● **Exercise directions**
Return nothing but the lines from the one containing "You are a computer-use agent. Screen" through the end of the records below, exactly as they stand and without pictures.

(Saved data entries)
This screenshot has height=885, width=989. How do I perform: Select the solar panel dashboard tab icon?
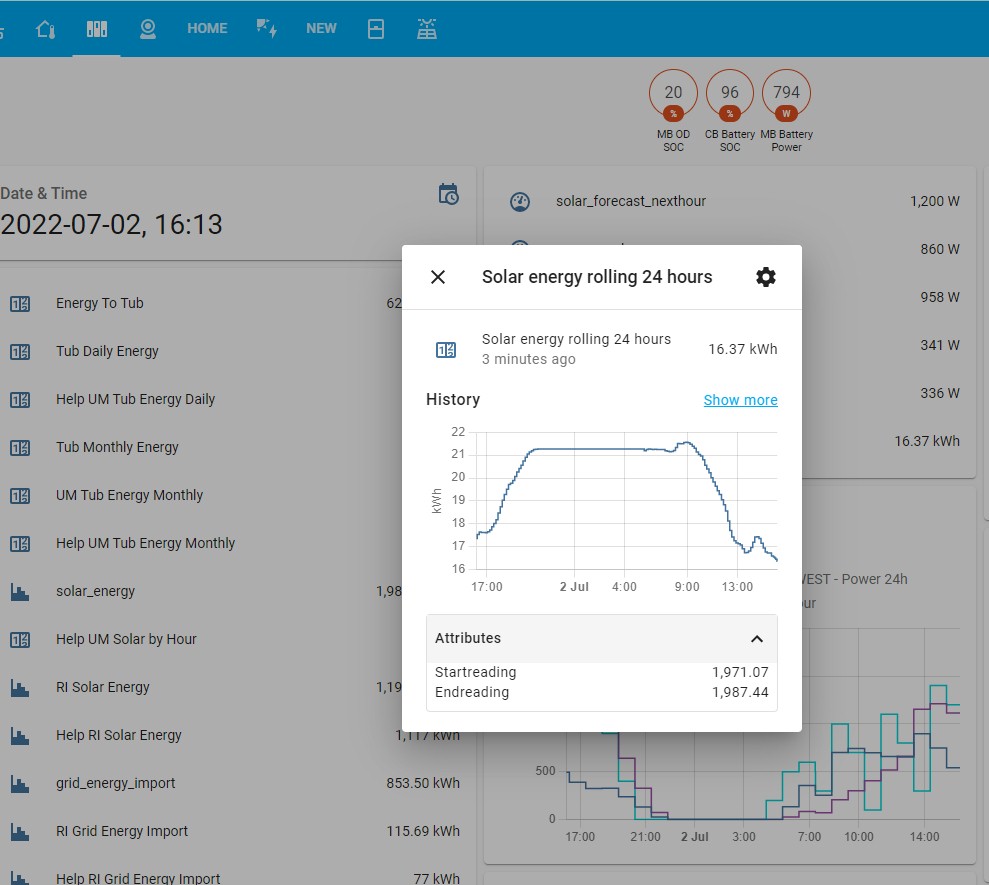click(427, 28)
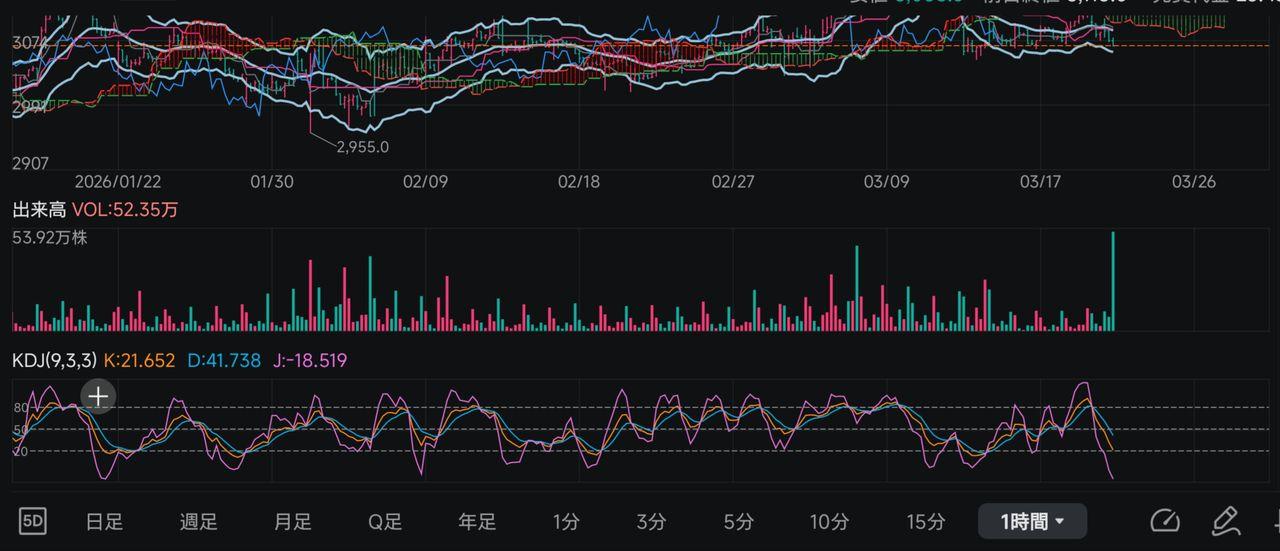Select the pencil drawing tool icon
The height and width of the screenshot is (551, 1280).
click(x=1225, y=521)
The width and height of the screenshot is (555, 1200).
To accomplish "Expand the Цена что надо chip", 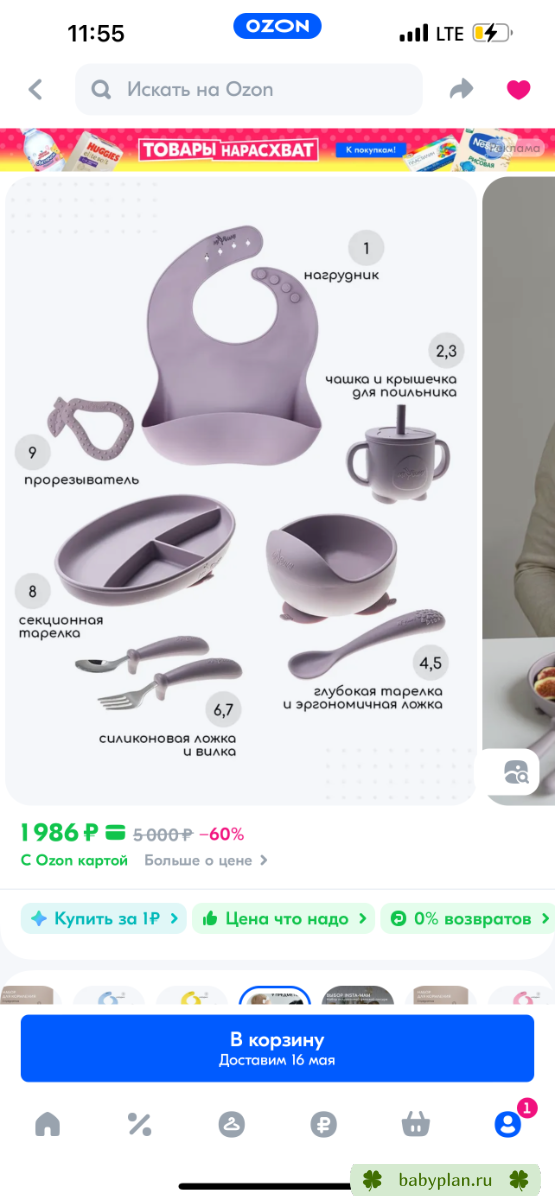I will pyautogui.click(x=283, y=918).
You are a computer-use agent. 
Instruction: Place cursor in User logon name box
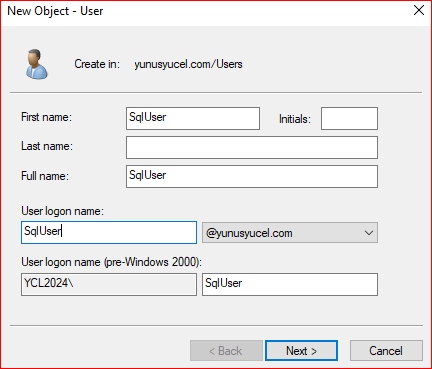click(x=109, y=232)
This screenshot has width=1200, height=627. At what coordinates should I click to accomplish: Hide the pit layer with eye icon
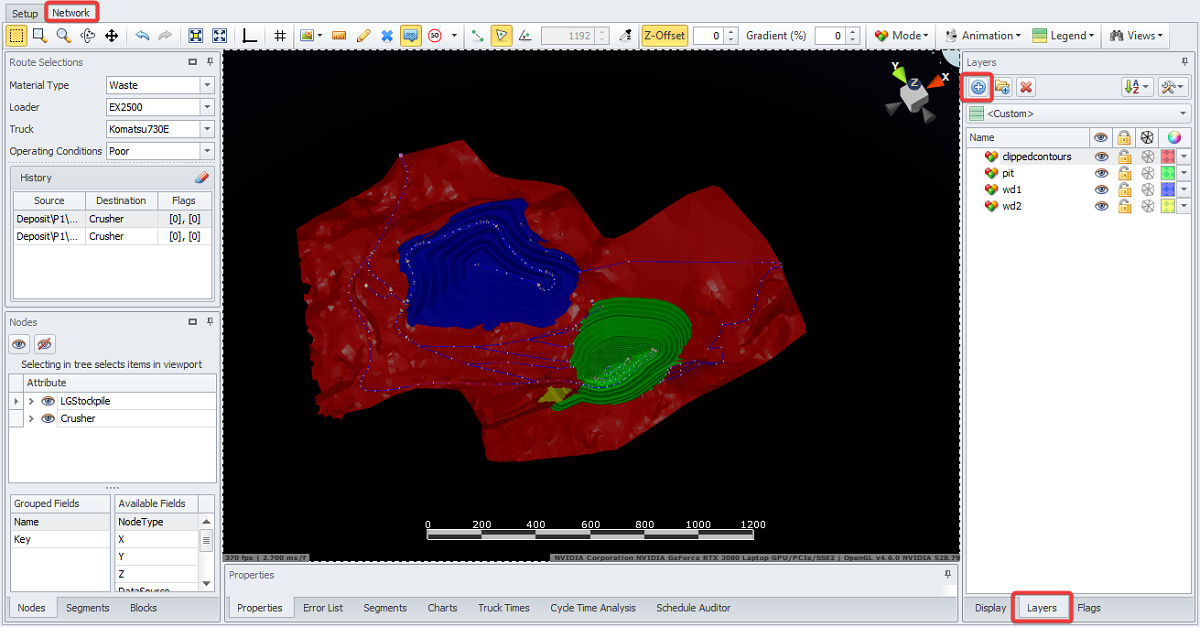pyautogui.click(x=1101, y=173)
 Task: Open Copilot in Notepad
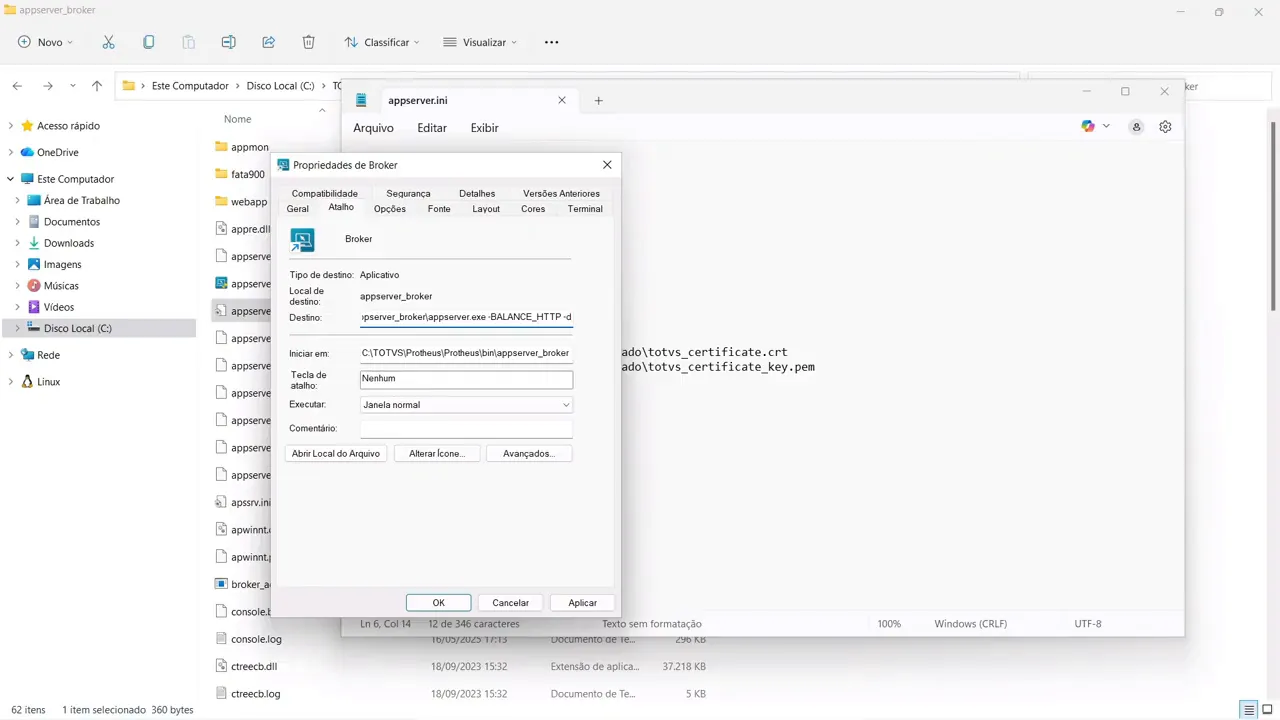[1088, 126]
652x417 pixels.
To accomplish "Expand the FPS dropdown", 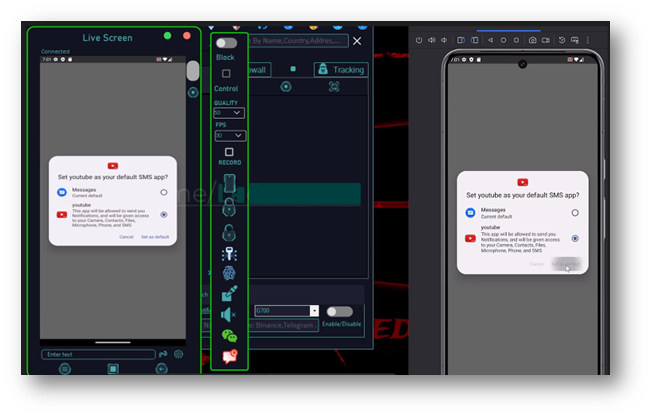I will [229, 136].
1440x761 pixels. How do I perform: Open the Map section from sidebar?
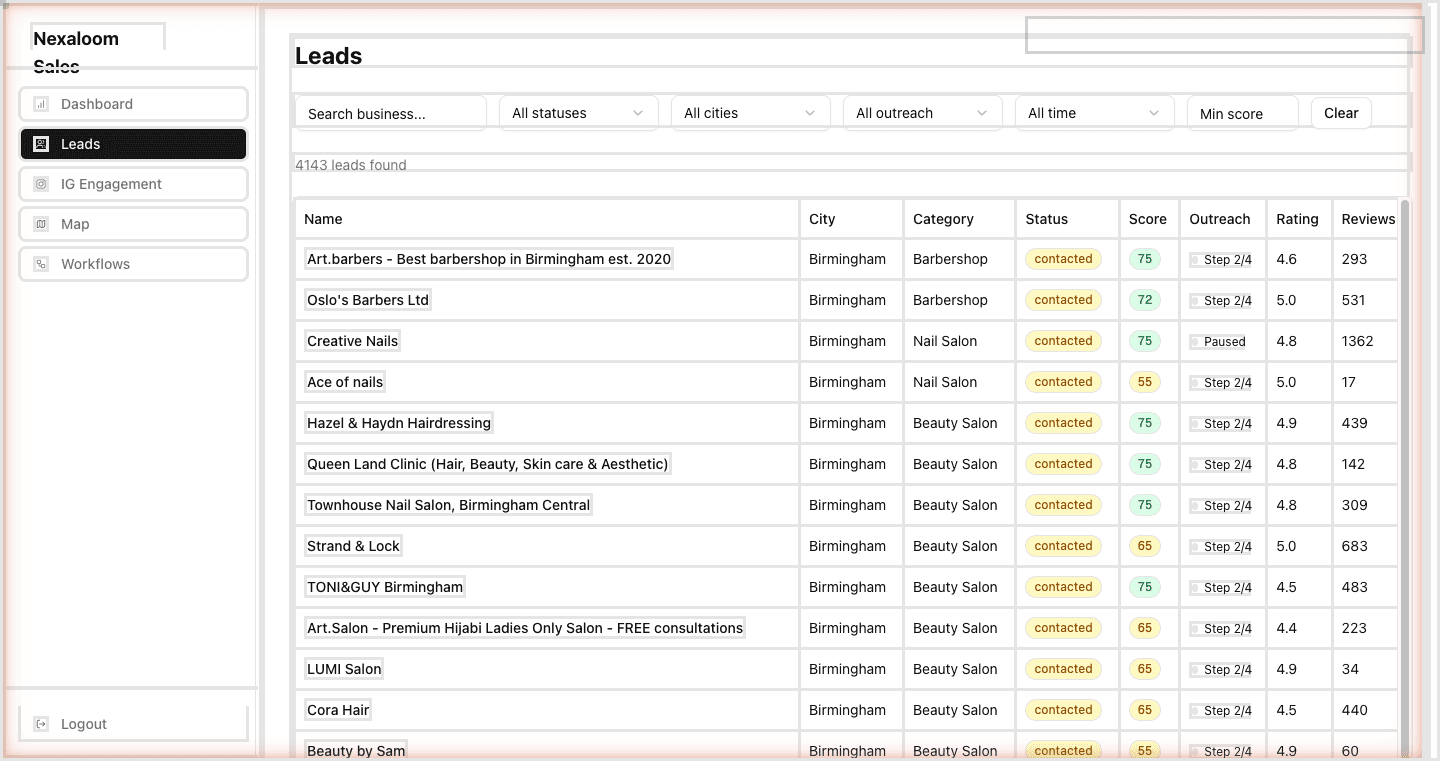(133, 224)
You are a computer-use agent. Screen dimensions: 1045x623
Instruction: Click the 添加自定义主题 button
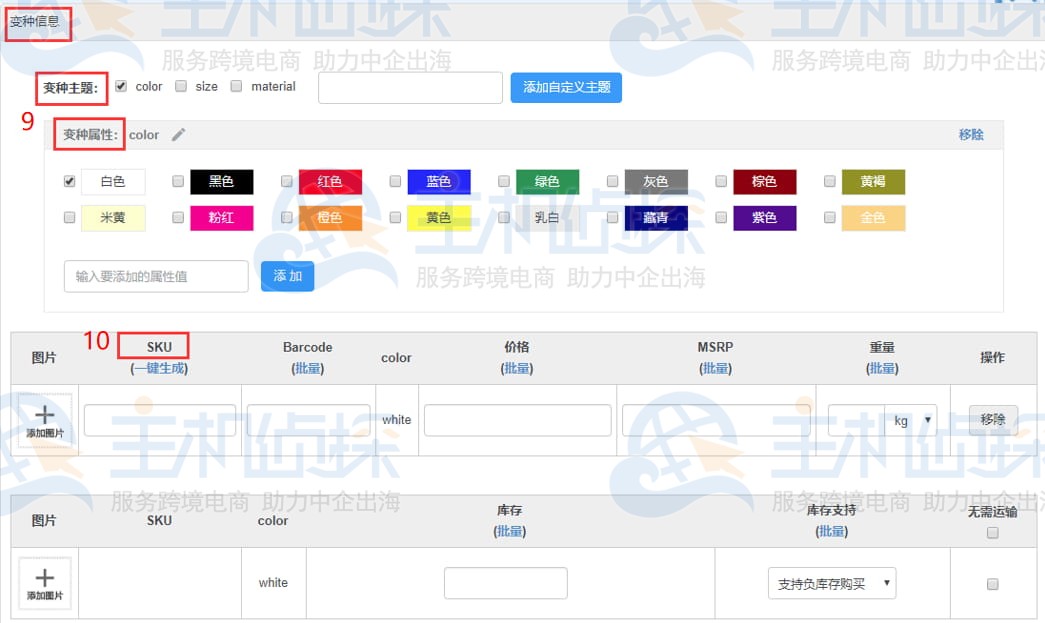point(565,88)
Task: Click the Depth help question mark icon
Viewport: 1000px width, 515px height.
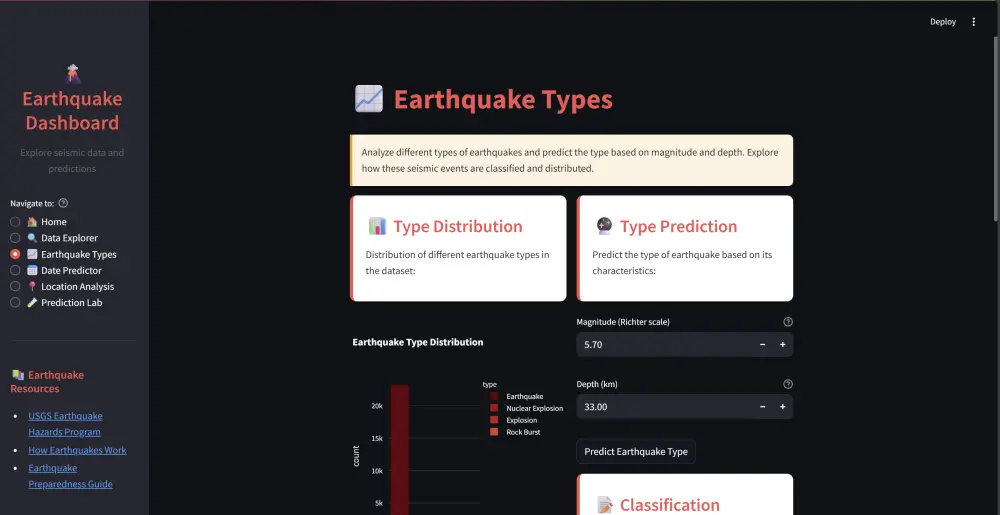Action: tap(788, 384)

● **Answer area**
You are a computer-use agent. Screen dimensions: 1045x623
Instruction: Click the 添加自定义主题 button
point(565,88)
Task: Click the Depth help question mark icon
Viewport: 1000px width, 515px height.
Action: tap(788, 384)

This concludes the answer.